“A Rose for Ecclesiastes,” Roger Zelazny, 1963 – A poet, Gallinger, is given the privilege of viewing and translating the sacred texts of an alien culture. He discovers that their religion is deeply fatalistic. After impregnating a temple priestess, he earns their ire, as they see the pregnancy as sacrilegious, due to its promise of continued life, which contrasts with their belief that their culture will go extinct. Gallinger reads from Ecclesiastes in order to plant doubts and/or inspire, but their beliefs are resilient. Gallinger eventually learns that the priestess seduced him only to fulfill her temple duties, and he becomes suicidal.
Comments: Themes: “Foreignness,” art, communication, problems of translation, and the importance of cultural texts, with references to the Book of Job, Baudelaire, and Rimbaud. Read in The Science Fiction Hall of Fame: Volume One.

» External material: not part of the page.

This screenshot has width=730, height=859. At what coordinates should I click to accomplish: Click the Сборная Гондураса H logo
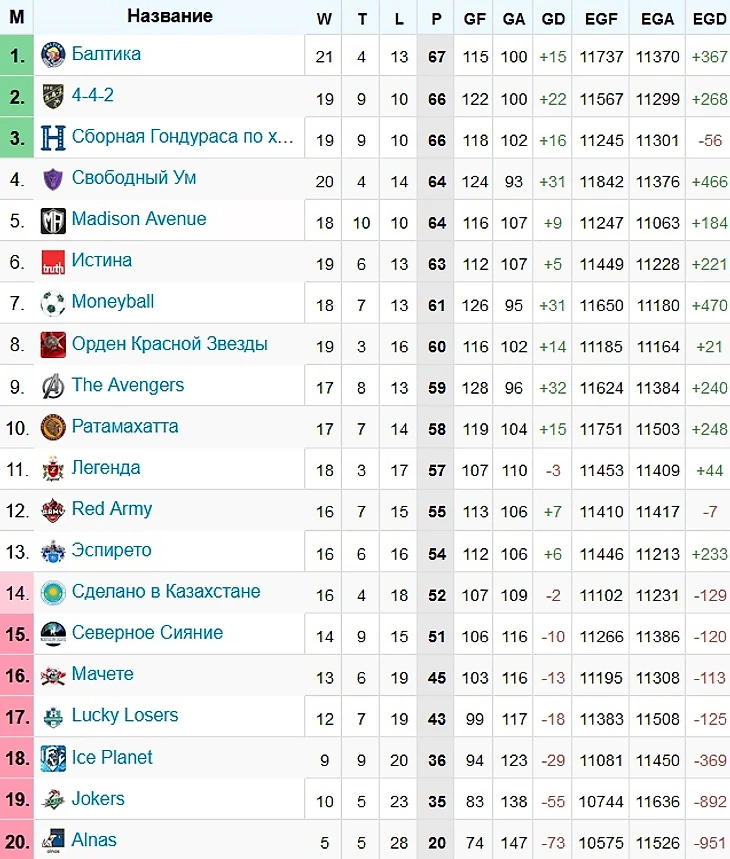[x=53, y=138]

Author: Wikipedia: “Roger Joseph Zelazny (May 13, 1937 – June 14, 1995) was an American writer of fantasy and science fiction short stories and novels, best known for his The Chronicles of Amber series. He won the Nebula award three times (out of 14 nominations) and the Hugo award six times (also out of 14 nominations), including two Hugos for novels: the serialized novel …And Call Me Conrad (1965; subsequently published under the title This Immortal, 1966) and then the novel Lord of Light (1967)…The ostracod Sclerocypris zelaznyi was named after him….In the fall of 1955, he began attending Western Reserve University and graduated with a B.A. in English in 1959. He was accepted to Columbia University in New York and specialized in Elizabethan and Jacobean drama, graduating with an M.A. in 1962. His M.A. thesis was entitled Two traditions and Cyril Tourneur: an examination of morality and humor comedy conventions in The Revenger’s Tragedy…Aside from working with mythological themes, the most common recurring motif of Zelazny’s is the “absent father” (or father-figure). The tension between the ancient and the modern, surreal and familiar was what drove most of his work.”